▶ [Data under study]
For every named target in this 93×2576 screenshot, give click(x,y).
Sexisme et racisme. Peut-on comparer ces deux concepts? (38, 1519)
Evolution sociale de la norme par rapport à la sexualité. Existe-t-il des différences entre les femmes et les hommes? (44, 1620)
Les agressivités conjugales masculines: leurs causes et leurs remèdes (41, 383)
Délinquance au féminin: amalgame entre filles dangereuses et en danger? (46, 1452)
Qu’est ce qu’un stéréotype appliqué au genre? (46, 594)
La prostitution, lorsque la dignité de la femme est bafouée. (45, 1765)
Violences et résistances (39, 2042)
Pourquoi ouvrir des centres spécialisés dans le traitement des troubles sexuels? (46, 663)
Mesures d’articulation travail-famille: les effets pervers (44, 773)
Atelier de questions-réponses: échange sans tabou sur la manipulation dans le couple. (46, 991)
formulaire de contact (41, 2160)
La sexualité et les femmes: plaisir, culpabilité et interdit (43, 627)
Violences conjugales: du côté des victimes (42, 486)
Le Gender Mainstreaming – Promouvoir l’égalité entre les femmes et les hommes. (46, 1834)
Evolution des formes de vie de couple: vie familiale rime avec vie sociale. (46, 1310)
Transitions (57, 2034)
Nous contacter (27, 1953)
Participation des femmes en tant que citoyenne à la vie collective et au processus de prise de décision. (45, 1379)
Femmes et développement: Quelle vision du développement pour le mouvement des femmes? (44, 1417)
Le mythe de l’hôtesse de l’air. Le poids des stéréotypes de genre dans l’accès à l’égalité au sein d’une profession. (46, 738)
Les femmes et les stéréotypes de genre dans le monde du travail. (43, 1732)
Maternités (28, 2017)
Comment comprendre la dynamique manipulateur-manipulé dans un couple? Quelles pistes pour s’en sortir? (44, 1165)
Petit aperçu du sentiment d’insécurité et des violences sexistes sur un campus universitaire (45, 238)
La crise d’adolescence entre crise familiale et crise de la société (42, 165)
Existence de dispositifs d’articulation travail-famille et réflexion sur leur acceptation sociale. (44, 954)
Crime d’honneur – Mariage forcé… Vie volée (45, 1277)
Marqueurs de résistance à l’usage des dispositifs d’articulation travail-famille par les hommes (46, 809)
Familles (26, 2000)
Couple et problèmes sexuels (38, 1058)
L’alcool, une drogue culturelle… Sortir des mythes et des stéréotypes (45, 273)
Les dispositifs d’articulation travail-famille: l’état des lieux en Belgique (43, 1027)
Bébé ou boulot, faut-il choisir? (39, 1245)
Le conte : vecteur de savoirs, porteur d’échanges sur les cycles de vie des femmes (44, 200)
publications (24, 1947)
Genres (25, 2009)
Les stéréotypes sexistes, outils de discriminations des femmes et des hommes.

▶ [Exercise goal]
What you give back must match the records word for word.

▶ [Response to the exercise]
For every named target in this 93×2576 screenshot, give click(x,y).
Sexisme et racisme. Peut-on comparer ces deux concepts? (38, 1519)
Evolution sociale de la norme par rapport à la sexualité. Existe-t-il des différences entre les femmes et les hommes? (44, 1620)
Les agressivités conjugales masculines: leurs causes et leurs remèdes (41, 383)
Délinquance au féminin: amalgame entre filles dangereuses et en danger? (46, 1452)
Qu’est ce qu’un stéréotype appliqué au genre? (46, 594)
La prostitution, lorsque la dignité de la femme est bafouée. (45, 1765)
Violences et résistances (39, 2042)
Pourquoi ouvrir des centres spécialisés dans le traitement des troubles sexuels? (46, 663)
Mesures d’articulation travail-famille: les effets pervers (44, 773)
Atelier de questions-réponses: échange sans tabou sur la manipulation dans le couple. (46, 991)
formulaire de contact (41, 2160)
La sexualité et les femmes: plaisir, culpabilité et interdit (43, 627)
Violences conjugales: du côté des victimes (42, 486)
Le Gender Mainstreaming – Promouvoir l’égalité entre les femmes et les hommes. (46, 1834)
Evolution des formes de vie de couple: vie familiale rime avec vie sociale. (46, 1310)
Transitions (57, 2034)
Nous contacter (27, 1953)
Participation des femmes en tant que citoyenne à la vie collective et au processus de prise de décision. (45, 1379)
Femmes et développement: Quelle vision du développement pour le mouvement des femmes? (44, 1417)
Le mythe de l’hôtesse de l’air. Le poids des stéréotypes de genre dans l’accès à l’égalité au sein d’une profession. (46, 738)
Les femmes et les stéréotypes de genre dans le monde du travail. (43, 1732)
Maternités (28, 2017)
Comment comprendre la dynamique manipulateur-manipulé dans un couple? Quelles pistes pour s’en sortir? (44, 1165)
Petit aperçu du sentiment d’insécurité et des violences sexistes sur un campus universitaire (45, 238)
La crise d’adolescence entre crise familiale et crise de la société (42, 165)
Existence de dispositifs d’articulation travail-famille et réflexion sur leur acceptation sociale. (44, 954)
Crime d’honneur – Mariage forcé… Vie volée (45, 1277)
Marqueurs de résistance à l’usage des dispositifs d’articulation travail-famille par les hommes (46, 809)
Familles (26, 2000)
Couple et problèmes sexuels (38, 1058)
L’alcool, une drogue culturelle… Sortir des mythes et des stéréotypes (45, 273)
Les dispositifs d’articulation travail-famille: l’état des lieux en Belgique (43, 1027)
Bébé ou boulot, faut-il choisir? (39, 1245)
Le conte : vecteur de savoirs, porteur d’échanges sur les cycles de vie des femmes (44, 200)
publications (24, 1947)
Genres (25, 2009)
Les stéréotypes sexistes, outils de discriminations des femmes et des hommes.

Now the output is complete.